Recently, more than 2,900 people have joined a Facebook group called "Trifexis Kills Dogs," where they have shared their stories of problems with the heartworm and flea medicine.

Kathy noticed problems after Bogie's first dose.

"His respiration became very shallow. He wouldn't move. You could move parts of him and he was like a limp rag," she said.

Their vet told them side effects were common, and that the drug maker, Elanco, warns of vomiting, diarrhea, and seizures.

For five more months, Bogie, and the Knowles' other dog Tootsie, continued taking Trifexis.

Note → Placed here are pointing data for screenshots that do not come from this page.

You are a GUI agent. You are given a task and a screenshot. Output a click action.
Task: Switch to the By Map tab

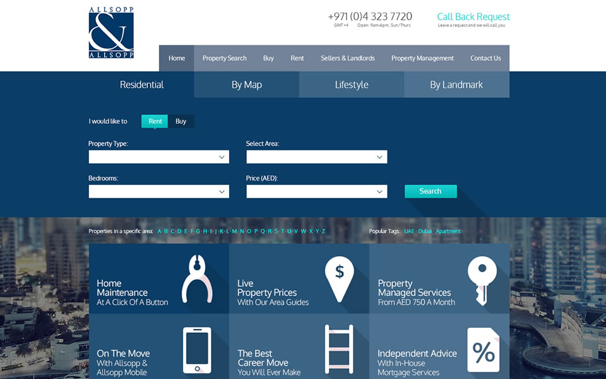pyautogui.click(x=246, y=85)
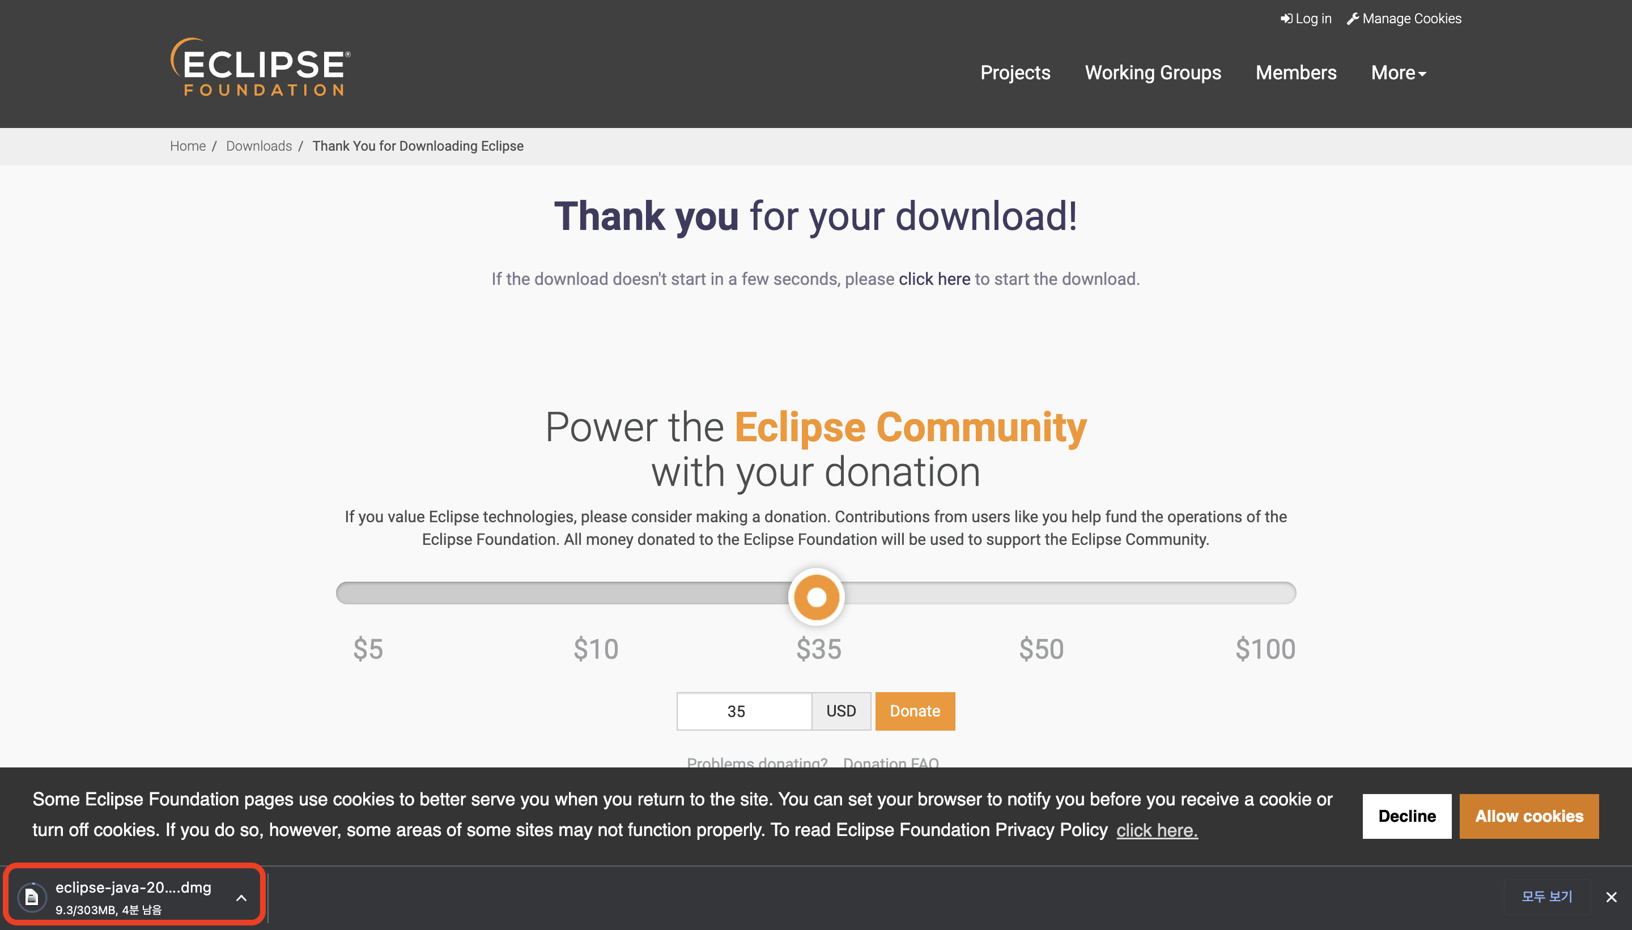Open the Privacy Policy click here link

pos(1156,830)
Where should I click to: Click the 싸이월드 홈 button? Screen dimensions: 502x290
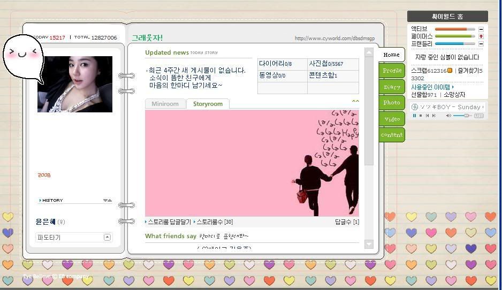447,17
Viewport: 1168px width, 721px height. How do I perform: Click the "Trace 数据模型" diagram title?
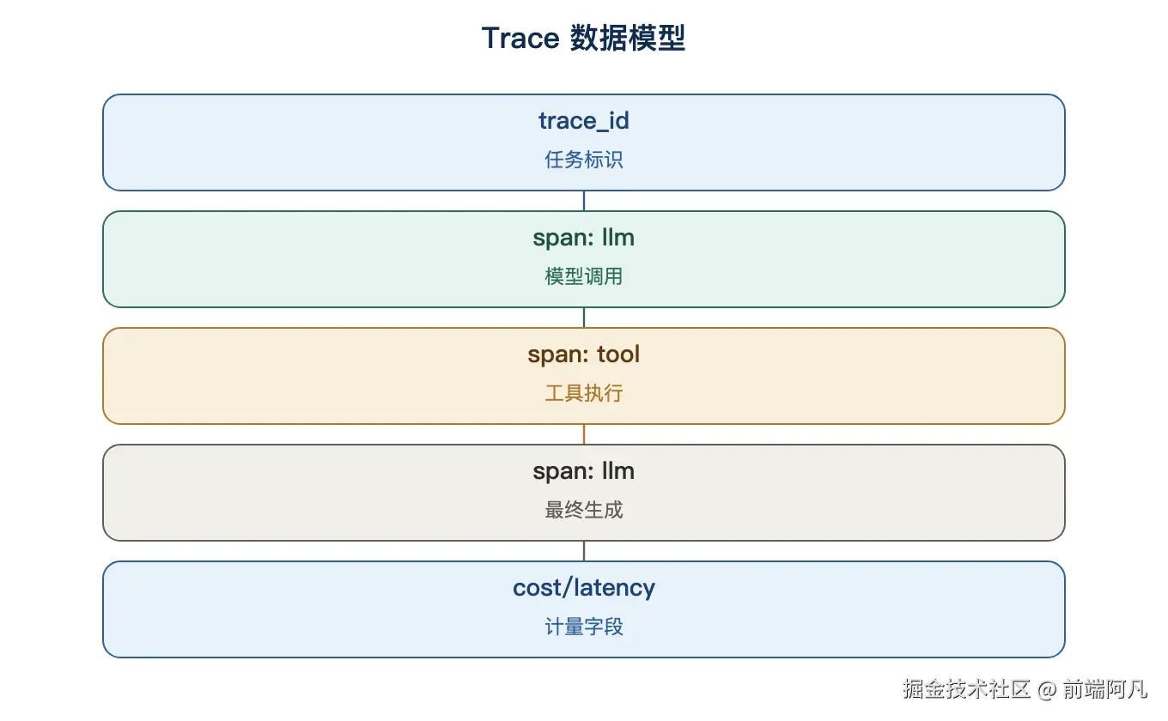[x=583, y=39]
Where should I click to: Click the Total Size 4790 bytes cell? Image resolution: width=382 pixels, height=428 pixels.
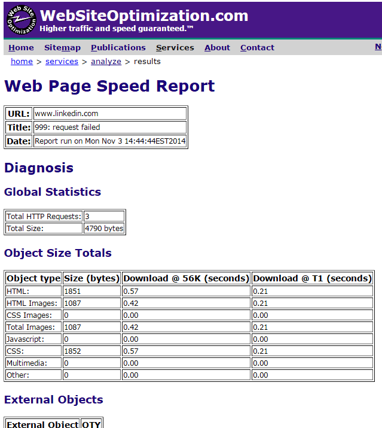pyautogui.click(x=104, y=228)
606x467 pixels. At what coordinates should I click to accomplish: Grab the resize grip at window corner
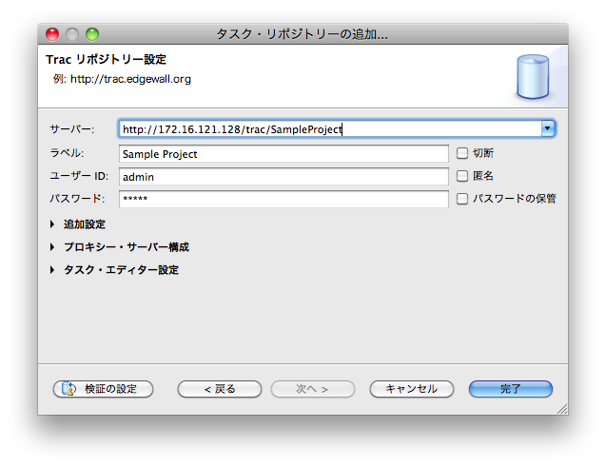click(x=561, y=408)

Action News pulled records from the FDA for Spinosad + Milbemycin Oxime, which are the ingredients in Trifexis and its sister brand, Comboguard. We found a long list of side effects have been reported since then, including 31 deaths.

An Elanco spokesperson said the company has dispensed more than 50 million doses of Trifexis since it hit the market in 2011.

Local veterinarian Susan Shelton tell us said the product is indeed in demand, and makes sense to many pet owners because it's a monthly chewable tablet that combines multiple medicines into one.

"It is a big seller. It is very popular, and that's a lot of bang for your buck," said Shelton.

But reports by other pet owners of side effects similar to what Bogie experienced before he died, still have the Knowles wondering if Trifexis played a part.

"It may or may not have, but how many dogs have to die or have adverse reactions before Elanco says, 'Alright, maybe we need to look into this a little bit?' This isn't about blame. This is about fixing something I believe that is causing a problem. I just want to know what they're doing to help other pet owners like us."

An Elanco spokesperson tells Action News the company continues to monitor every report and has not found any links between the product and death. An FDA spokesperson confirms it also continues to monitor reports frequently, as they do it does for any drug that has been on the market less than three years.

Elanco is also reaching out to vets like Shelton, with additional information to share with pet owners.